What needs to be done: For the records below, copy exactly the span that begins at the line containing "The height and width of the screenshot is (892, 1372)." and stops after the line containing "The width and height of the screenshot is (1124, 860).", minus any pictures.
================================
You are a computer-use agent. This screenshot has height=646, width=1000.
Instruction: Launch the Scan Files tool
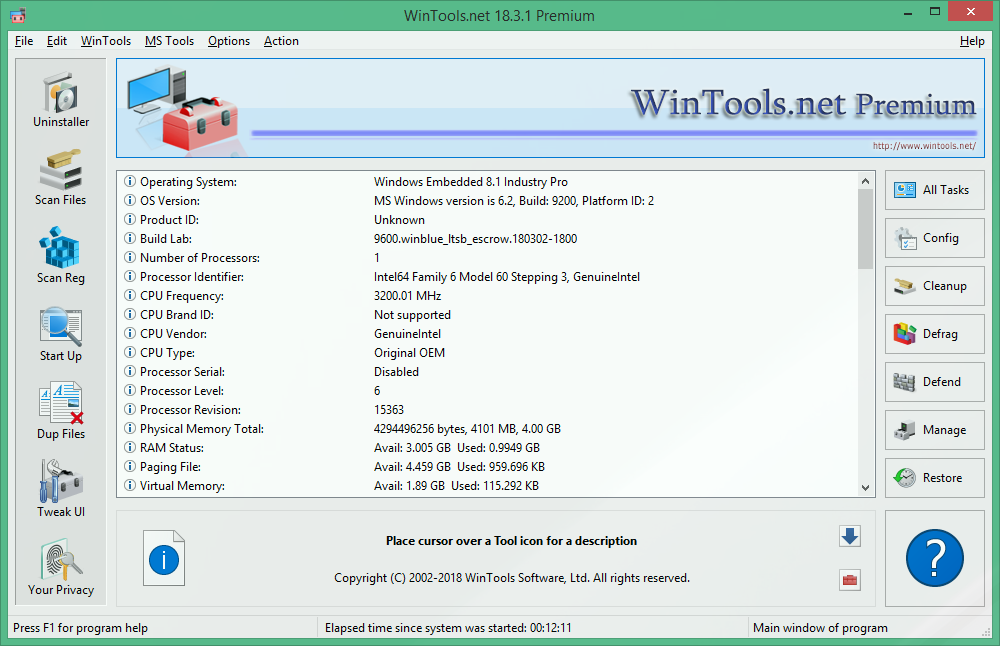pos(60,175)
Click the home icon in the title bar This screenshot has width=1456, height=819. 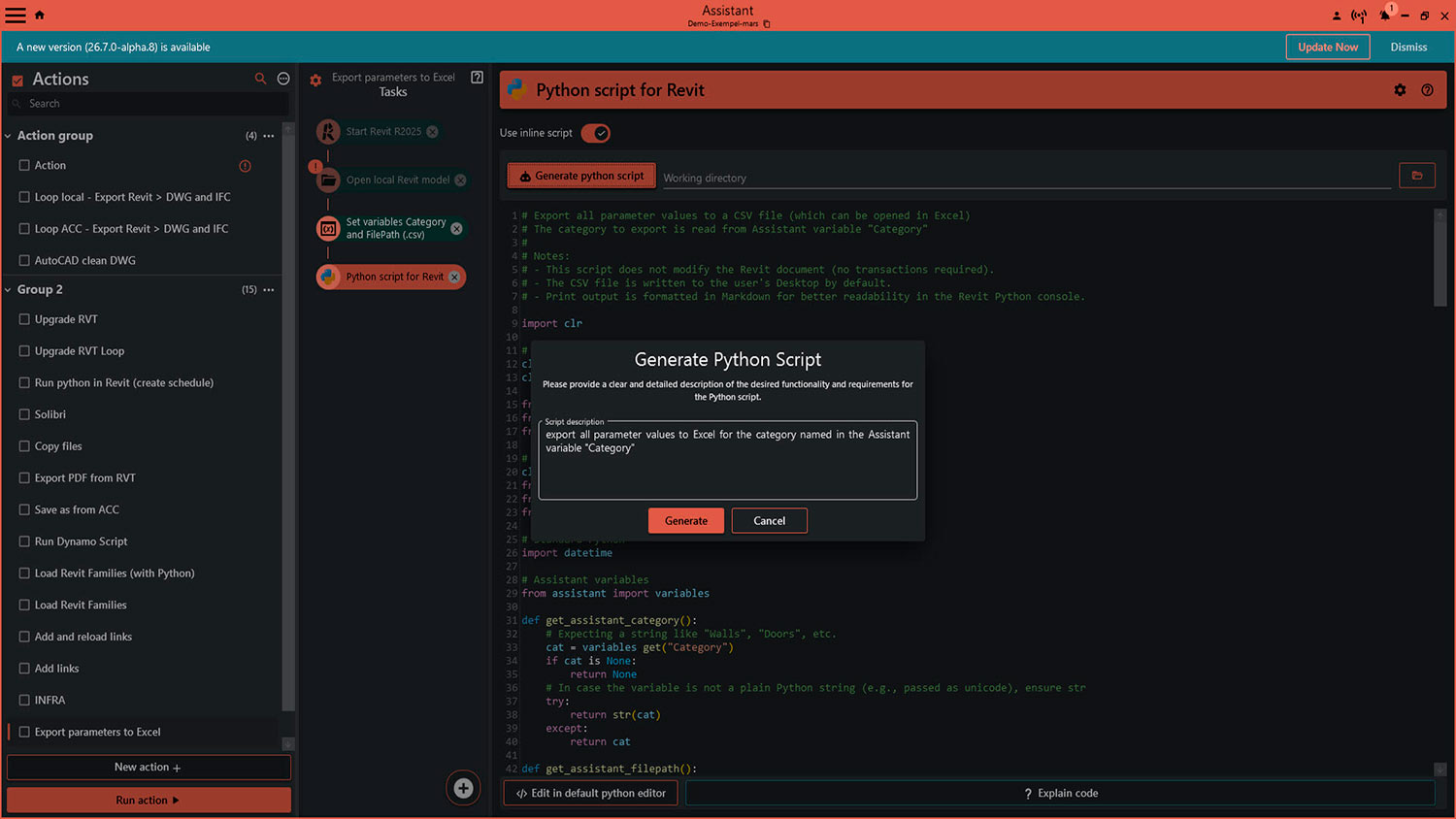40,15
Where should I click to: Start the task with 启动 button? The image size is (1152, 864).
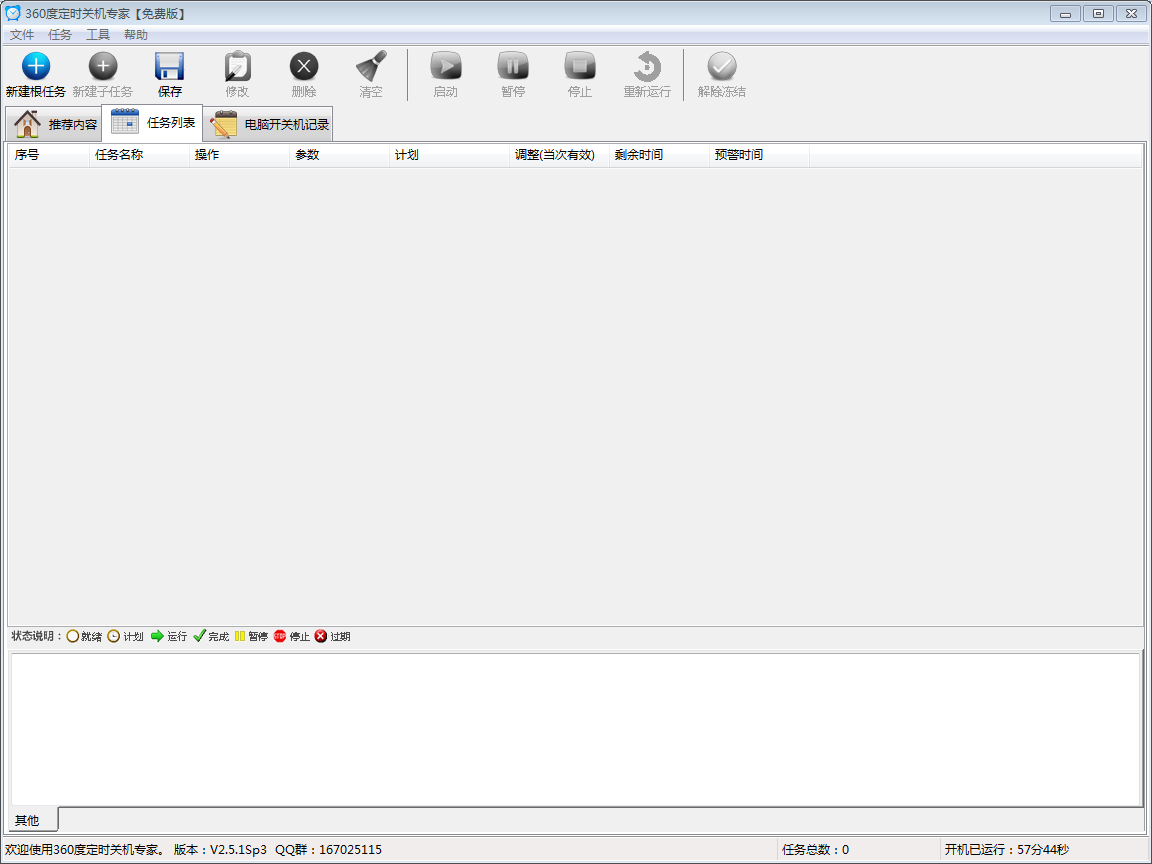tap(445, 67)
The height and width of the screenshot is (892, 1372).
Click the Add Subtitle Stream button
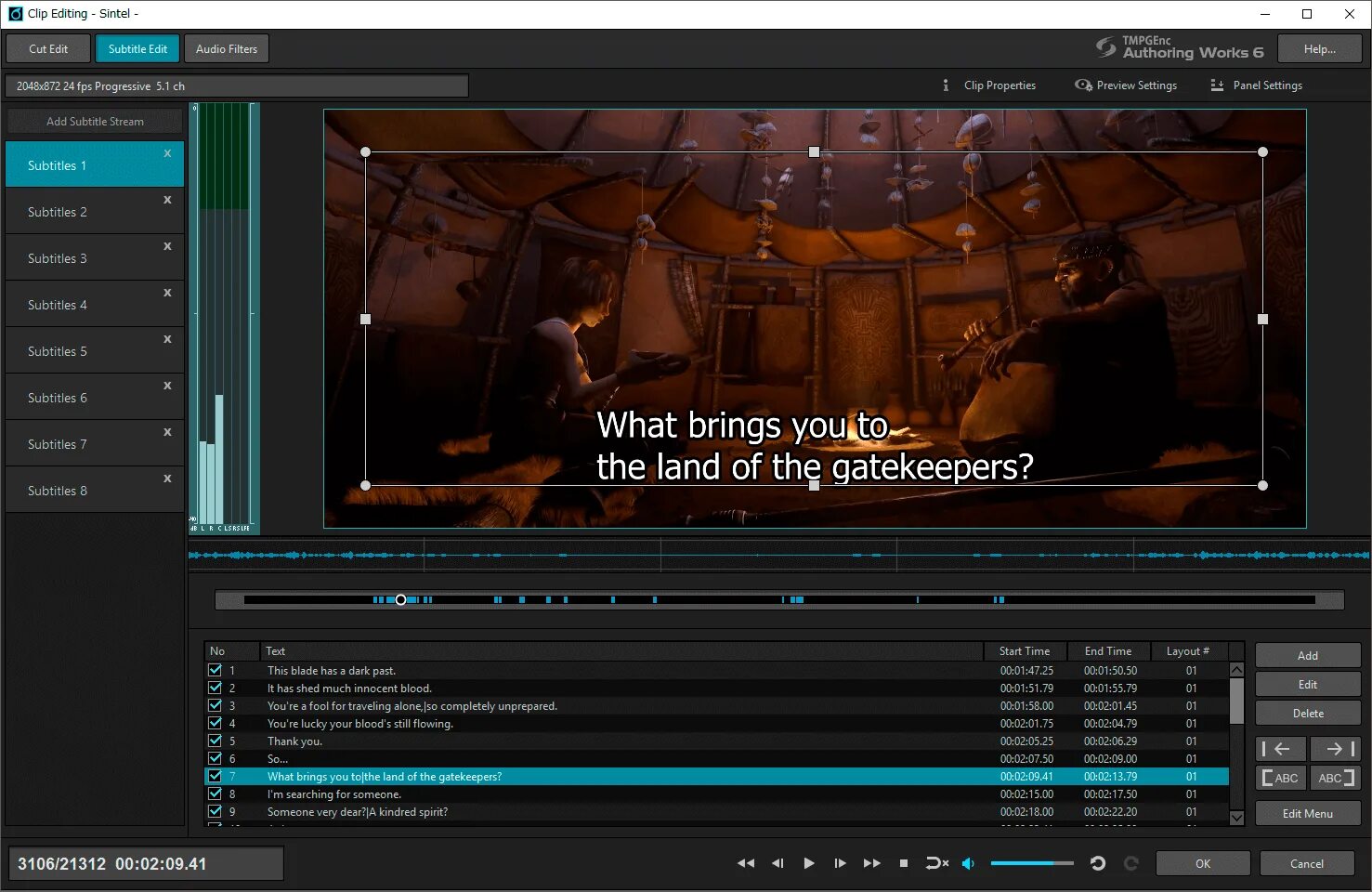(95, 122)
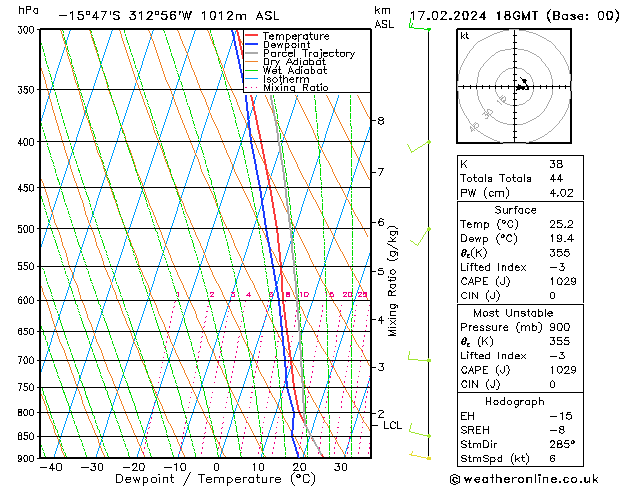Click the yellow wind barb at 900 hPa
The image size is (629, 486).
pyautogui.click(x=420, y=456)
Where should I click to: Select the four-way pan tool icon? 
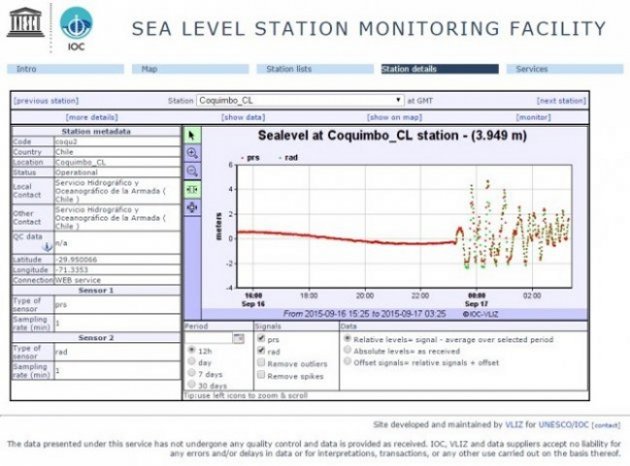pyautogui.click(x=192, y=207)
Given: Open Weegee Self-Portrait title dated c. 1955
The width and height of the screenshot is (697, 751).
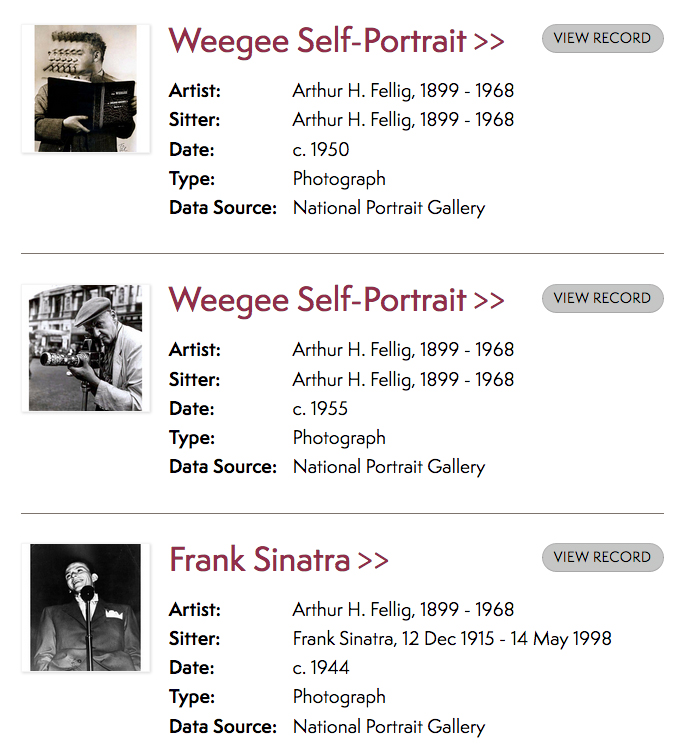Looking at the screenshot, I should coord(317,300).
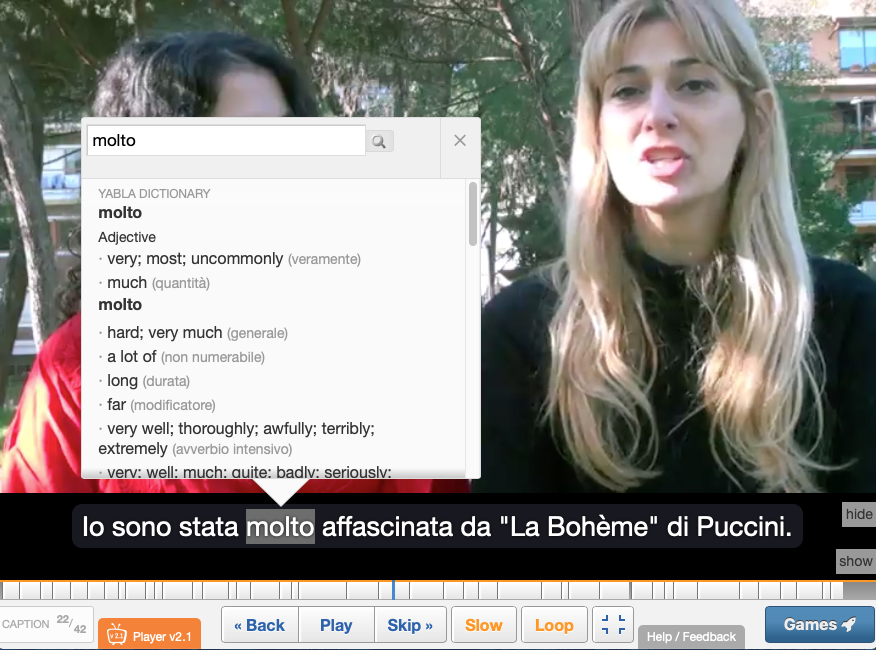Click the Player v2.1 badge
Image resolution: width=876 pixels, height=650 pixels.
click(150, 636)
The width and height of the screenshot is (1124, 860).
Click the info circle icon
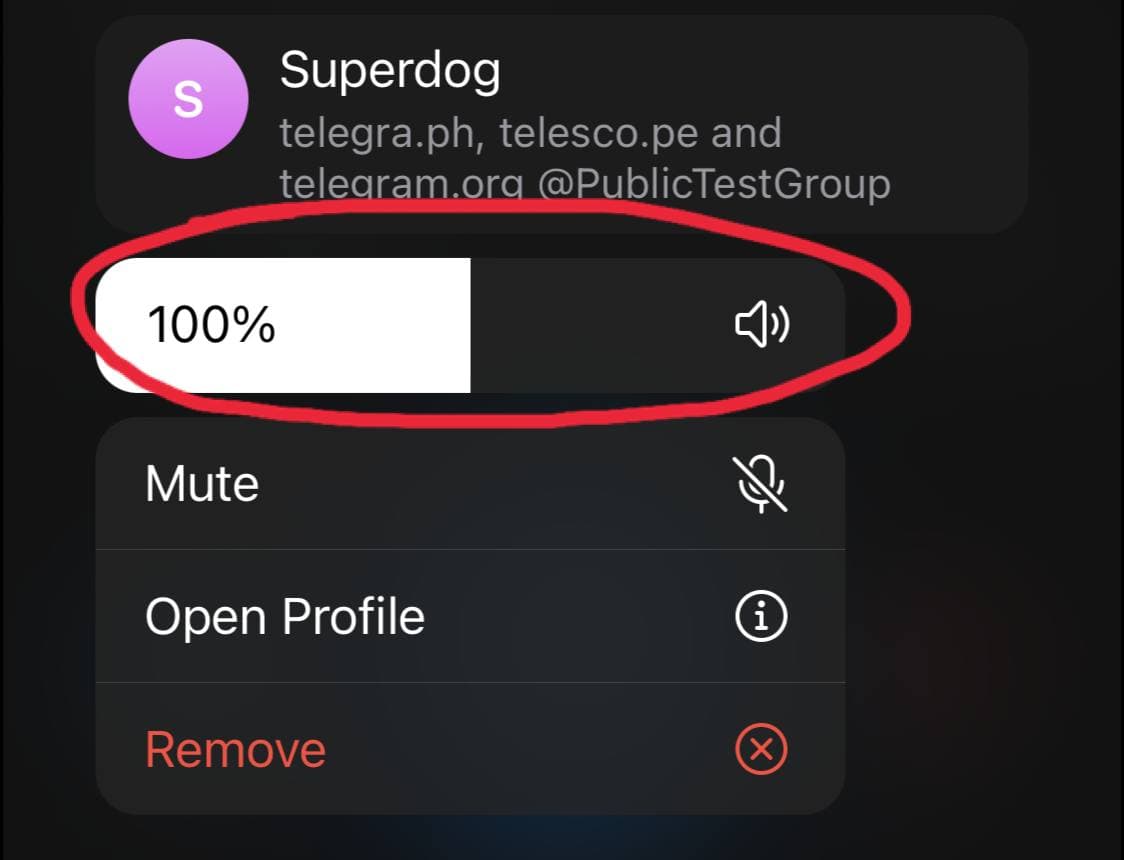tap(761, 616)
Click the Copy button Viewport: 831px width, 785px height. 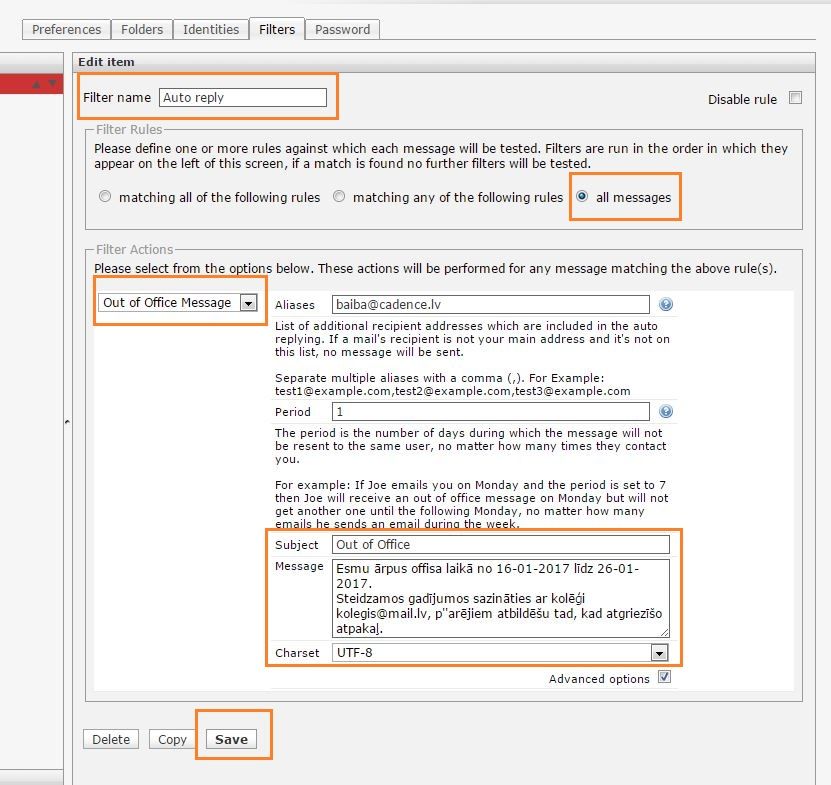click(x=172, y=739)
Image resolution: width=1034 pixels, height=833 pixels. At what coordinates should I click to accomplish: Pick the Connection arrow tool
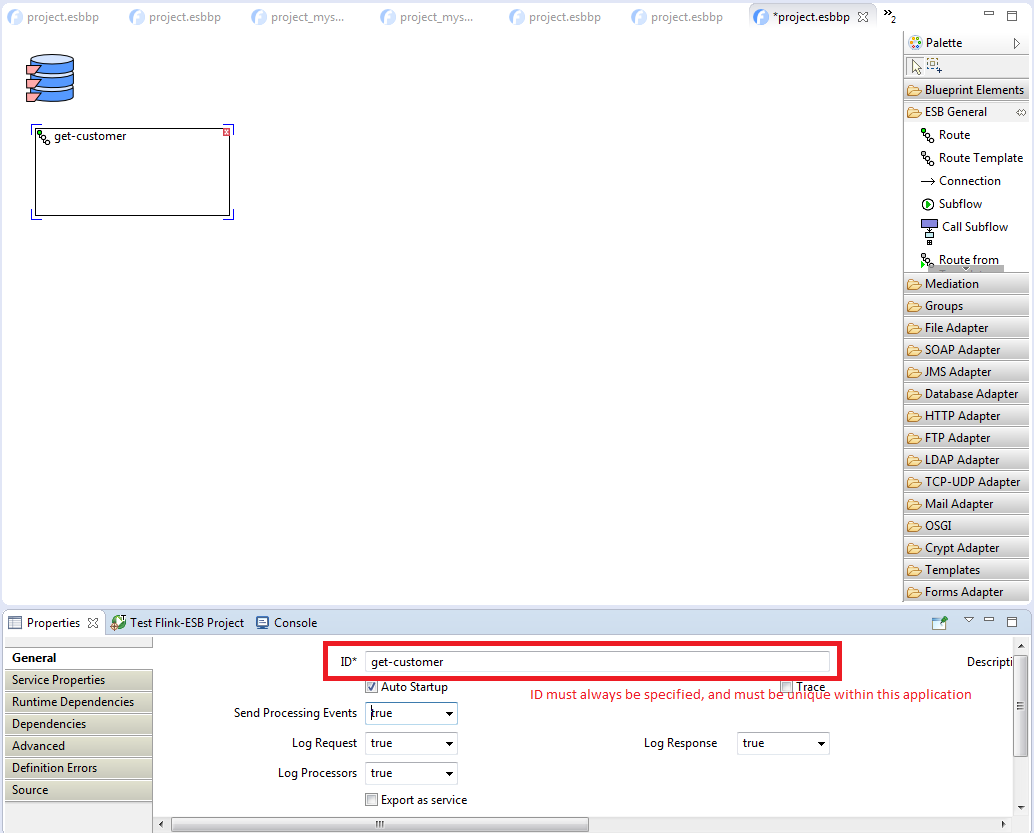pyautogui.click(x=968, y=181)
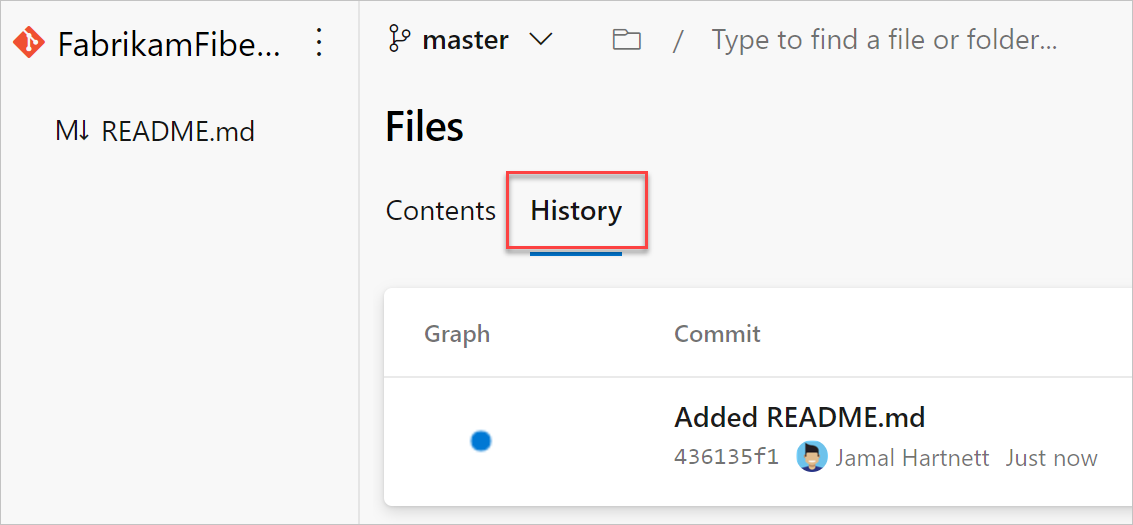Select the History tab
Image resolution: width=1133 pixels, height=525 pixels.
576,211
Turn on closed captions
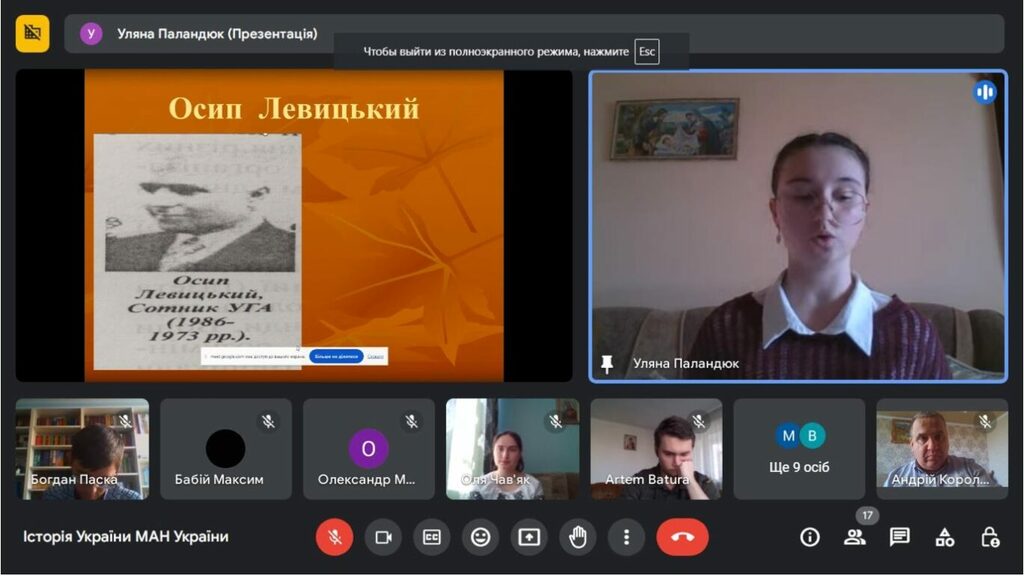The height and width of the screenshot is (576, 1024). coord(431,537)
================================
Answer for this exercise:
The height and width of the screenshot is (892, 1372).
Click the Add Subtitle Stream button
(95, 122)
Click the yellow wind barb at 900 hPa
The image size is (629, 486).
pyautogui.click(x=420, y=456)
Where should I click to: Select the four-way pan tool icon? 
pyautogui.click(x=192, y=207)
Given: Open Weegee Self-Portrait title dated c. 1955
The width and height of the screenshot is (697, 751).
Looking at the screenshot, I should coord(317,300).
Click the Player v2.1 badge
Image resolution: width=876 pixels, height=650 pixels.
click(150, 636)
The width and height of the screenshot is (1124, 860).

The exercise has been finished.